What can AI safely do in a grievance or disciplinary process?
Plenty, on the right architecture. The tasks below are organisation and drafting, not judgement.
- Summarising an evidence bundle into a chronology with references back to the source documents.
- Drafting invitation letters, outcome letters and meeting notes for human review.
- Checking a proposed sanction against how similar past cases were handled, surfacing inconsistency rather than deciding.
- Flagging gaps: witnesses not interviewed, allegations not put, documents referenced but missing.
Each of these speeds up a fair process. None of them replaces the decision.
What does a defensible deployment look like?
Four properties. First, the case file never leaves the employer's boundary: on Mickai, a Sovereign Intelligence Operating System running offline on operator-owned hardware, a zero-egress perimeter means a grievance file has no outbound route to take. Second, access is role-limited, so only the people entitled to see a case can put it in front of the AI. Third, every action is sealed to a post-quantum signed audit ledger bound to hardware-attested identity, so the employer can show a tribunal precisely what the AI summarised, what it drafted and what it never touched. Fourth, the record verifies offline, so the evidence does not depend on trusting anyone's infrastructure, including ours.
“In an AI assisted disciplinary process the employer must be able to prove two things: where the case file went, and who decided.”
How the boundary, the sealed ledger and the rest of the architecture fit together is set out at /sovereign-ai, and the film at /film shows the interface in operation.
Frequently asked questions
Can I use ChatGPT to draft a disciplinary outcome letter?
Entering case detail into a public cloud service such as ChatGPT, Claude, Gemini or Microsoft 365 Copilot places allegations, witness material and often health data on infrastructure the employer does not control. A subject access request or a tribunal disclosure order then reaches material the employer may be unable to fully retrieve or evidence. A sanctioned route inside the employer's own boundary delivers the drafting benefit without creating that exposure.

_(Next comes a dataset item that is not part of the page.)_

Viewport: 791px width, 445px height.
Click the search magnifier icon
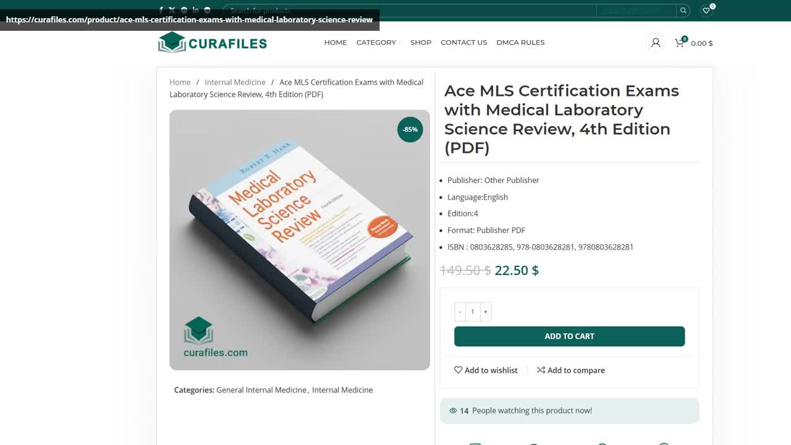(683, 10)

Does a subject access request cover AI prompts and outputs about me?
Where prompts and outputs contain an employee's personal data, they fall within the scope of a subject access request like any other recorded information. The employer must be able to search for them, retrieve them and assess them for disclosure, which is straightforward when the AI runs on the employer's own infrastructure and difficult when it does not.
Does using AI in a disciplinary process breach the ACAS code?
The code governs the fairness of the process rather than the technology used to run it. The risk is indirect: if AI summarisation replaces a genuine review of the evidence, or an automated score shapes the sanction, fairness is open to challenge. AI used for drafting and organisation, with a human decision taken on the full evidence, sits comfortably within a fair procedure.
Can AI decide whether a grievance is upheld?
No. A decision of that kind carries significant effects for everyone involved and belongs to a human decision maker who has read the evidence. Automated decisions with legal or similarly significant effects engage UK GDPR safeguards, and the evidential position is far stronger when the record shows the machine drafted and the manager decided.
What should we tell employees about AI use in HR processes?
Transparency obligations under UK GDPR mean employees should be told, in privacy information and in practice, when AI is applied to their data and for what purpose. A clear statement that AI assists with summarisation and drafting while decisions rest with named human roles is honest, simple to give, and far easier to defend than silence.